SF Evaluation Data
SNIPS
#Accuracy, Robustness
Adaptation Method:
CTC Decoder: Features output by the upstream model are passed through two LSTM layers and a linear classifier with a fully connected layer. The input dimension is equal to the feature vector dimension, and the output dimension is equal to the number of slot types.
Related paper citation:
@inproceedings{graves2006connectionist,
title={Connectionist temporal classification: labelling unsegmented sequence data with recurrent neural networks},
author={Graves, Alex and Fern{'a}ndez, Santiago and Gomez, Faustino and Schmidhuber, J{"u}rgen},
booktitle={Proceedings of the 23rd international conference on Machine learning},
pages={369–376},
year={2006}
}
Data Description:
The SNIPS Natural Language Understanding benchmark is a dataset containing over 16,000 crowdsourced queries in English, distributed across 7 user intents of varying complexity: SearchCreativeWork (e.g., find me a robot TV show), GetWeather (e.g., is it windy in Boston, Massachusetts right now?), BookRestaurant (e.g., I want to book a highly rated restaurant in Paris for tomorrow night), PlayMusic (e.g., play the last track by Beyoncé on Spotify), AddToPlaylist (e.g., add Diamonds to my road trip playlist), RateBook (e.g., give six stars to Of Mice and Men), SearchScreeningEvent (e.g., check the screening time for Wonder Woman in Paris).
Dataset structure:
Amount of source data:
Training set: 13,084 items, Validation set: 700 items, Test set: 700 items.
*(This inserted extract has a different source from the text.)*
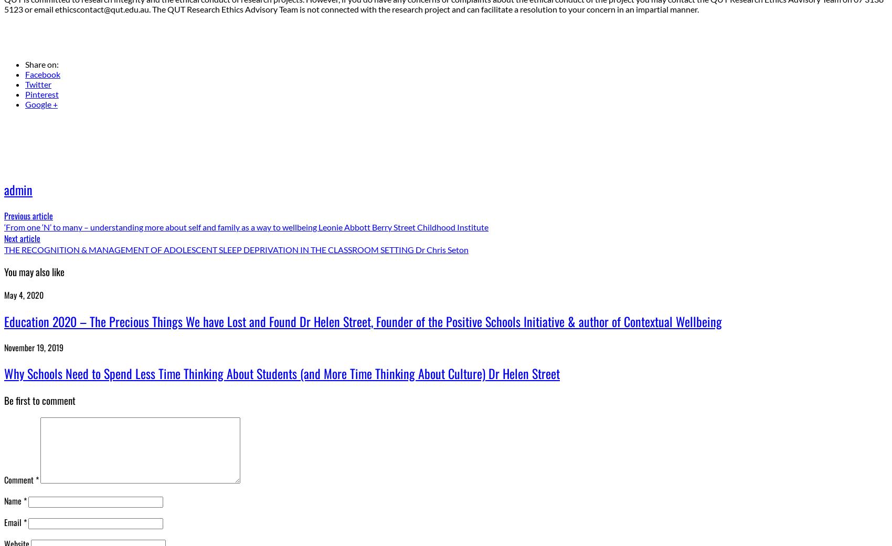  Describe the element at coordinates (38, 84) in the screenshot. I see `'Twitter'` at that location.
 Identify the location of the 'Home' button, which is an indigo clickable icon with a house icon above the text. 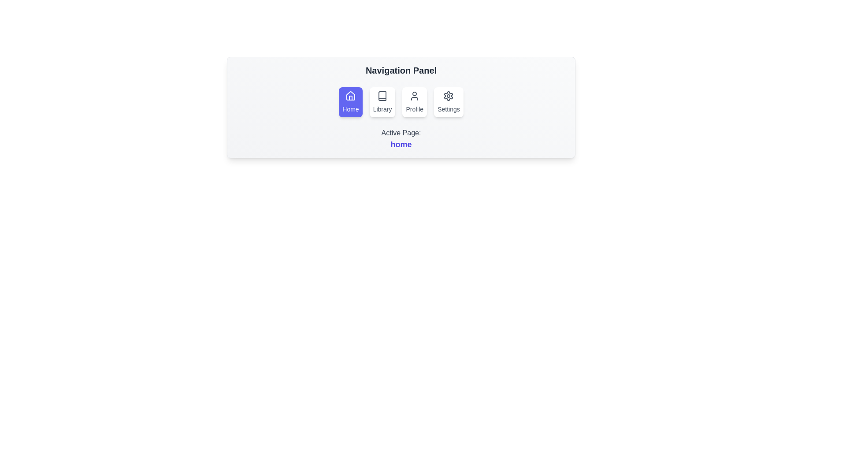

Amount of Evaluation data:
The evaluation data volume is the public test set of 700 items.
Data detail:
KEYS | EXPLAIN |
---|---|
id | Path to the data's MP3 file |
text | Text corresponding to the MP3 file |
label | Slot type for each token |
Sample of source dataset:
{
"id":"Aditi-snips-test-0",
"text":"BOS I'D LIKE TO HAVE THIS TRACK ONTO MY CLASSICAL RELAXATIONS PLAYLIST EOS"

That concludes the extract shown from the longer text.